Aim of the task
Here are the records. Write out exactly the lines between the one holding "This screenshot has height=924, width=1127." and the one holding "Task: Enable Add mouse click effects checkbox", inclusive.

--- Input records ---

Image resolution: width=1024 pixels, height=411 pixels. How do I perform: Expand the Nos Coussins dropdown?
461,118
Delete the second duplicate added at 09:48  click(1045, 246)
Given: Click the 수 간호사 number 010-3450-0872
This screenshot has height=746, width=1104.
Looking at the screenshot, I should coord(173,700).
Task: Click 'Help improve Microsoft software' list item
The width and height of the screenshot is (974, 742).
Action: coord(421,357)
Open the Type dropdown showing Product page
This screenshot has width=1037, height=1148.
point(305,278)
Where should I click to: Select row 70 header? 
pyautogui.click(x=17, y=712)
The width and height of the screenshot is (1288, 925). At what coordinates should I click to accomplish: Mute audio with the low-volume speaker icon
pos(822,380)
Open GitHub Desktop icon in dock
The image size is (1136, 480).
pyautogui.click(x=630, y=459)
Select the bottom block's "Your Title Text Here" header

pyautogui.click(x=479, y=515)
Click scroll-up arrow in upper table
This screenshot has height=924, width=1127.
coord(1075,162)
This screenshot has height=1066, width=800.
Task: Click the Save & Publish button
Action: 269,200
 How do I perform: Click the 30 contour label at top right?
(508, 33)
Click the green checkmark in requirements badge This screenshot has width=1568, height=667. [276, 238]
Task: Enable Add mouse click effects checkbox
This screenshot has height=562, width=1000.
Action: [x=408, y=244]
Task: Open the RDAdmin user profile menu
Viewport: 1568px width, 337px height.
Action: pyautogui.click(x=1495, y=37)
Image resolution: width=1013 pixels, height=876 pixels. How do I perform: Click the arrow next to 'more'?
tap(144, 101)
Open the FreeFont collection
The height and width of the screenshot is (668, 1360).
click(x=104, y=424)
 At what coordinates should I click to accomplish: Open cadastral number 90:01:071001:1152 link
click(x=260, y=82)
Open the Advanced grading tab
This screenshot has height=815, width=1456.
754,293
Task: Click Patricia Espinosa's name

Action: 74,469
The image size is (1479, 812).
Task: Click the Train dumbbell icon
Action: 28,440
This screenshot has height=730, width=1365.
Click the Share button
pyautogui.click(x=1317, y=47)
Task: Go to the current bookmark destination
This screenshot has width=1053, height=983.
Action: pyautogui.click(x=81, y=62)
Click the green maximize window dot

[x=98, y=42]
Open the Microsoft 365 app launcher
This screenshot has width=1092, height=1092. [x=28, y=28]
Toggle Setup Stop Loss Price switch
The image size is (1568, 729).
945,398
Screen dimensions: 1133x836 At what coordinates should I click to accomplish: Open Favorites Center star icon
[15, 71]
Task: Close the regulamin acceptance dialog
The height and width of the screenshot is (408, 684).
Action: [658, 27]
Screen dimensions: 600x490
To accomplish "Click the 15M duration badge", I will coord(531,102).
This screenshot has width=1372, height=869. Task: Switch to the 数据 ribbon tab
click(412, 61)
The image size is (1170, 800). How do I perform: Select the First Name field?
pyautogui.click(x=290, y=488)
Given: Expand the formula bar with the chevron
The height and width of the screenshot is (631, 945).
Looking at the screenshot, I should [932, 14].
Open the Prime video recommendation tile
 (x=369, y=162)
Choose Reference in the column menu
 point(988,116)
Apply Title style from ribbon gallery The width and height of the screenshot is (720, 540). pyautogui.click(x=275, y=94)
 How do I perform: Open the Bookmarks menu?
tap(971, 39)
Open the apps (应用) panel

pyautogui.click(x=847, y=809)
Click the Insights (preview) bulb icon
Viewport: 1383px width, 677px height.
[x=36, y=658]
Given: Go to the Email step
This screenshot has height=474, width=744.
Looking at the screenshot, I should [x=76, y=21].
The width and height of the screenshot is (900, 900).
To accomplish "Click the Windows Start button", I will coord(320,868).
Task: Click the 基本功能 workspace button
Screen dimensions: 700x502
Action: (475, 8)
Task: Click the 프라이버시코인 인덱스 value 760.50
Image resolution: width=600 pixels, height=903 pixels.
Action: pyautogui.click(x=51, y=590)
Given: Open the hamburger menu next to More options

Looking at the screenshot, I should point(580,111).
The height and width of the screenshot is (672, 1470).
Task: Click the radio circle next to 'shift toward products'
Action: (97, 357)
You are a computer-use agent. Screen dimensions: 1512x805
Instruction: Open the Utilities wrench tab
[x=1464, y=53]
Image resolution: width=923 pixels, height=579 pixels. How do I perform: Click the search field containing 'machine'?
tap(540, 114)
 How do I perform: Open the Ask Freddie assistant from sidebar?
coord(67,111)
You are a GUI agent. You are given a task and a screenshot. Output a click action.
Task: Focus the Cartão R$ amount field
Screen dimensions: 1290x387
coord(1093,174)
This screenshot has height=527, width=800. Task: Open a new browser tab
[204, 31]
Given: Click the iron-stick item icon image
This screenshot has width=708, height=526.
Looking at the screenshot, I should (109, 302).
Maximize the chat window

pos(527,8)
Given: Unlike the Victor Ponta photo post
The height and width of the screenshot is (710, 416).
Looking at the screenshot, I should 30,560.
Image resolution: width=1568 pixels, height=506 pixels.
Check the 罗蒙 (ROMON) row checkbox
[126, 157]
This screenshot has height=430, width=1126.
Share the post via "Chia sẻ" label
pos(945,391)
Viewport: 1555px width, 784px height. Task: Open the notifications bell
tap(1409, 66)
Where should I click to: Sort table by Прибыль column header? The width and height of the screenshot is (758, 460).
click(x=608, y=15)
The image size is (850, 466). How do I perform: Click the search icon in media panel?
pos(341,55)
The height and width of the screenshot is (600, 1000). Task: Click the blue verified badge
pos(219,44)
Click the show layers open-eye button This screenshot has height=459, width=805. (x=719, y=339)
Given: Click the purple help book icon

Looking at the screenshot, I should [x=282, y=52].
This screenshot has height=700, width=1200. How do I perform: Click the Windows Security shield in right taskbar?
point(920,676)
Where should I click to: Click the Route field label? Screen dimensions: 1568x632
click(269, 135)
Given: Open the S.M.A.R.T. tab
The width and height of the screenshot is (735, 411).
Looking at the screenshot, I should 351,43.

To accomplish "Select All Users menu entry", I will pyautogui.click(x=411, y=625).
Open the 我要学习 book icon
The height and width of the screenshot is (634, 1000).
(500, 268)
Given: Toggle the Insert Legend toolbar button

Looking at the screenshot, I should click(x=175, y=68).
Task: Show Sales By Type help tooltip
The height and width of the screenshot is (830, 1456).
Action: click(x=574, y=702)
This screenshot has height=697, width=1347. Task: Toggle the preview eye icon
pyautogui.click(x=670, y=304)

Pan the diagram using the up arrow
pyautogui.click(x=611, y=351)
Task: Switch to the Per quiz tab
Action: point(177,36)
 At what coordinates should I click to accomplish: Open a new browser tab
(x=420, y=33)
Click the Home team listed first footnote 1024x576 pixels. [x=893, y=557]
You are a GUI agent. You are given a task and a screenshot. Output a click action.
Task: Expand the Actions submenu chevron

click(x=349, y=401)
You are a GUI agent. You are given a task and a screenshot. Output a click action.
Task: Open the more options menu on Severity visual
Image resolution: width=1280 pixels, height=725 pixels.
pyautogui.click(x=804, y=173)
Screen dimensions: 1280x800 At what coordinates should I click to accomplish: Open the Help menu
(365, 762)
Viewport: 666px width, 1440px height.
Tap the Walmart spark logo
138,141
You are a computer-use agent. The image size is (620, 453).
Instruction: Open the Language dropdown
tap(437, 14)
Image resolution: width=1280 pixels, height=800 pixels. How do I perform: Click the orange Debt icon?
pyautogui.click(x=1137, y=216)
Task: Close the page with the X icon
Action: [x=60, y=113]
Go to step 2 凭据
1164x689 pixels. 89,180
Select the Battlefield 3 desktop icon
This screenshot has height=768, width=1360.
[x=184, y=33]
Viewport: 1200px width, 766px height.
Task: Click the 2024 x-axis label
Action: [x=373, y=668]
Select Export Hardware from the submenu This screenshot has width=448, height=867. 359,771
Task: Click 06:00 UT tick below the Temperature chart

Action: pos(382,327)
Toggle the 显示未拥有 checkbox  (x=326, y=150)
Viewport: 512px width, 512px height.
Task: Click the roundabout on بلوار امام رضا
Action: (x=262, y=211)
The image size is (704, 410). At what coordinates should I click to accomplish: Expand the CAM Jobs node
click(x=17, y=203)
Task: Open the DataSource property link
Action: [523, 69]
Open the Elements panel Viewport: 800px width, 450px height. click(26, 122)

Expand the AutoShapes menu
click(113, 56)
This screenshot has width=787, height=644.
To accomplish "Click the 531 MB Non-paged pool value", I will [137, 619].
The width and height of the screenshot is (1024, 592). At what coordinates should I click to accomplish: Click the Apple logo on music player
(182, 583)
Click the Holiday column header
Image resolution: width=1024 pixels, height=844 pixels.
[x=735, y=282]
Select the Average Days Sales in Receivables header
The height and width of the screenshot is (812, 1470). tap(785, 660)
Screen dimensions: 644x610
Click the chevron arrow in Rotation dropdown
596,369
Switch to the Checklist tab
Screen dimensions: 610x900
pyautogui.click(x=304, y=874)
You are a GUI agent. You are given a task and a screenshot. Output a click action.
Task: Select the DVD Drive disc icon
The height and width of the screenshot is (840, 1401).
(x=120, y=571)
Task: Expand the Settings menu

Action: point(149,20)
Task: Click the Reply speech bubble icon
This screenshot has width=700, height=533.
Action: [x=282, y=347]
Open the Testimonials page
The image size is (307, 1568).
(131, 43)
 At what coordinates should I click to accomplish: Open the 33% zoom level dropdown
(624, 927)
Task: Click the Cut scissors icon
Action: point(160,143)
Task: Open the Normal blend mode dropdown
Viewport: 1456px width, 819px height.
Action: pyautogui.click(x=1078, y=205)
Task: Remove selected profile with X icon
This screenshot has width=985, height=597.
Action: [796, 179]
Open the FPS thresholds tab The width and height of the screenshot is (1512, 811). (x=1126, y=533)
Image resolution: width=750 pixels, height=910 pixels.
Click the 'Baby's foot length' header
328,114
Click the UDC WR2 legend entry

---

Written solution
This screenshot has height=924, width=1127.
coord(1075,162)
This screenshot has height=1066, width=800.
Task: Click the Save & Publish button
Action: 269,200
 How do I perform: Click the 30 contour label at top right?
(508, 33)
Click the green checkmark in requirements badge This screenshot has width=1568, height=667. [276, 238]
Task: Enable Add mouse click effects checkbox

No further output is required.